Le preneur recueille ainsi des droits personnels au contrat et les exerce seul s’il est l’unique titulaire du contrat. Au contraire, il exercera ces droits conjointement dans le cas d’une indivision avec l’autre ou les autres preneurs qui ont souscrit le contrat d’assurance-vie avec lui. Les droits du preneur n’étant pas viagers, il est nécessaire de déterminer le sort de ces droits en cas du prédécès d’un preneur qui ne mettrait pas fin au contrat. Une clause d’accroissement des droits entre les preneurs peut ainsi apporter la solution souhaitée, ainsi qu’une cession de droits vers un cessionnaire déterminé.

Avait été soulevée, dans le cadre d’une contribution précédente, la problématique de prime(s) payée(s) au moyen de fonds communs et qualifiant dès lors, par le mécanisme de l’assurance-vie, en tant que créance indivise pour des souscripteurs conjoints ou de créance propre dans le cas d’une souscription individuelle.[2] Comment reconnaître dès lors le caractère propre des droits du preneur au contrat et ainsi de l’investissement sous-jacent ? Le débat longtemps ouvert à ce sujet a été clos par l’introduction, via la réforme du droit matrimonial belge, de la notion de « titre et finance ». Un impact fiscal est à noter : en effet, lors du prédécès d’un des conjoints co-souscripteurs, quid de la taxation aux droits de succession de la valeur de rachat du contrat d’assurance-vie ainsi transférée au conjoint survivant ?

Dans ce cas, nous sommes en présence, par le biais du mécanisme de la clause d’accroissement et de la nouvelle notion de « titre et finance », d’un bien propre transféré du conjoint prédécédé vers le conjoint survivant (i.e. la valeur de rachat du contrat liée aux droits personnels du conjoint prédécédé transférés au conjoint survivant). Toujours en application des principes énoncés dans la loi du 22 juillet 2018, le conjoint survivant est alors redevable d’une récompense envers la communauté, récompense représentant la valeur des droits sur le contrat ayant été sujet des effets de la clause d’accroissement[3].

En effet, s’agissant d’une assurance-vie souscrite par les deux époux et qui ne prend pas fin au décès du premier époux, dont la valeur de rachat est transmise à l’époux survivant, la nouvelle loi dispose que la valeur de rachat – bénéficiant à l’époux survivant – sera un « bien propre » de cet époux. Dans la mesure où les primes ont été payées au moyen du patrimoine commun, la loi précise que cet époux sera redevable d’une « récompense » au patrimoine commun.
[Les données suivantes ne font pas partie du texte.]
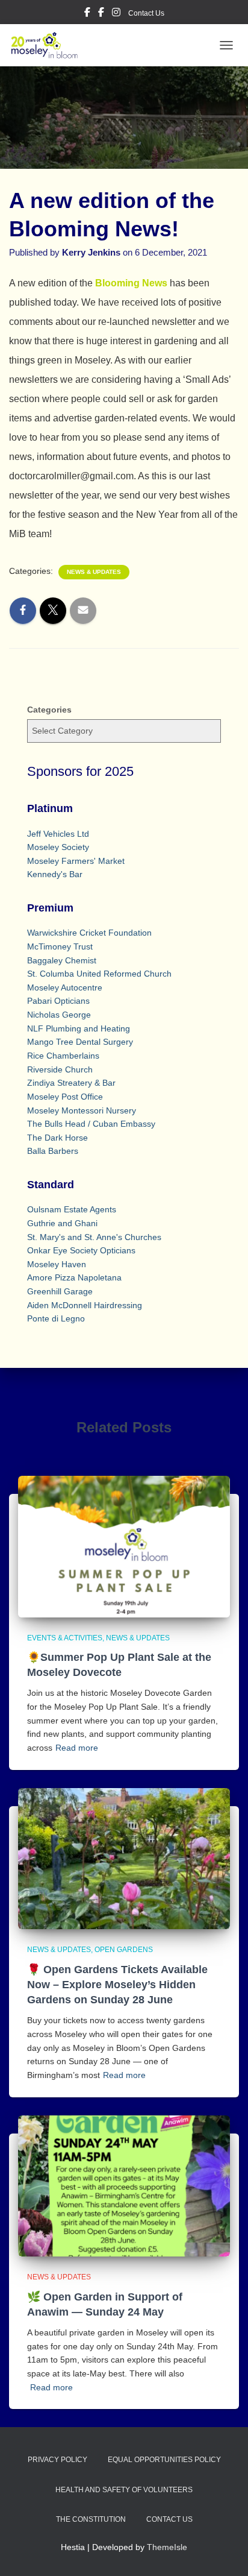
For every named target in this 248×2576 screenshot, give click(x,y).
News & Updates (94, 571)
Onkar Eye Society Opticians (81, 1250)
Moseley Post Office (65, 1096)
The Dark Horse (57, 1137)
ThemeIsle (167, 2547)
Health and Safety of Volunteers (124, 2490)
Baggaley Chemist (61, 960)
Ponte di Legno (56, 1318)
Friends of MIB (101, 14)
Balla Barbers (52, 1151)
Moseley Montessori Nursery (81, 1110)
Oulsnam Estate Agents (71, 1209)
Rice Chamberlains (63, 1055)
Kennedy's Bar (54, 874)
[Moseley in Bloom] (49, 45)
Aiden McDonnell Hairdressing (84, 1305)
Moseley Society (58, 847)
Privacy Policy (57, 2459)
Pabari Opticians (58, 1001)
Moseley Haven (56, 1264)
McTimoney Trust (60, 946)
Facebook (87, 14)
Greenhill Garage (60, 1291)
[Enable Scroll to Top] (224, 2552)
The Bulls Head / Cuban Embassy (91, 1124)
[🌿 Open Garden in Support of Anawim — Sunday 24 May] (124, 2185)
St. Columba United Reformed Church (99, 973)
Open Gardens (124, 1949)
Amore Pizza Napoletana (74, 1277)
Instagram (116, 14)
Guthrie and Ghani (62, 1223)
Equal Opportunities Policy (164, 2459)
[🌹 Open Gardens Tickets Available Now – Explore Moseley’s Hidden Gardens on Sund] (124, 1858)
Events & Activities (64, 1638)
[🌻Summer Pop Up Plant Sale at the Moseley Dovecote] (124, 1546)
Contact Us (146, 13)
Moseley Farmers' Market (76, 861)
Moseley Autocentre (64, 987)
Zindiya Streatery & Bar (71, 1083)
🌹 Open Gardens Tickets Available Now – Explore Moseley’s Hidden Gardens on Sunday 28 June (117, 1984)
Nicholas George (59, 1014)
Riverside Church (60, 1069)
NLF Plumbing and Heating (78, 1028)
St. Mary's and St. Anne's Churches (94, 1237)
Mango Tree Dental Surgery (80, 1042)
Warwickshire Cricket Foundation (89, 932)
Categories (49, 709)
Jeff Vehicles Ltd (58, 834)
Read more (76, 1747)
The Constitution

Au décès du premier conjoint, une récompense serait due pour la moitié de la valeur de rachat du contrat envers la communauté. En toute logique, cette récompense devrait être imposée aux droits de succession. Cependant, une exemption fiscale aux droits de succession des récompenses peut être invoquée dès lors que le couple concerné a un (des) enfant(s) commun(s) en vie au moment de l’ouverture de la succession.[4]

2. VLABEL : une (surprenante) prise de position

Alors que la position fiscale de la Région wallonne et la Région de Bruxelles-Capitale soutient cette exemption des droits de succession sur base de l’article 16 du Code des droits de succession, la position flamande était jusqu’à il y a peu encore incertaine, et tendait vers une taxation en vertu de l’article 2.7.1.0.6 VCF lors du rachat partiel ou total effectué par l’époux survivant.[5]

Plusieurs récentes décisions anticipées de VLABEL viennent apporter quelques réponses à ce sujet. Dans une première décision datant du 8 octobre 2018[6], VLABEL confirme qu’il ne sera pas tenu compte de la récompense pour l’application des droits de succession dès lors que nous sommes en présence d’enfants communs.[7] Cependant, un problème de taille reste à résoudre : il est notamment fait état de la situation selon laquelle les conditions d’exonération de la récompense ne seraient pas remplies, donnant lieu à une double imposition (imposition de la récompense au moment du premier décès et lors du rachat éventuel partiel ou total effectué par l’époux survivant, ou encore au moment du second décès).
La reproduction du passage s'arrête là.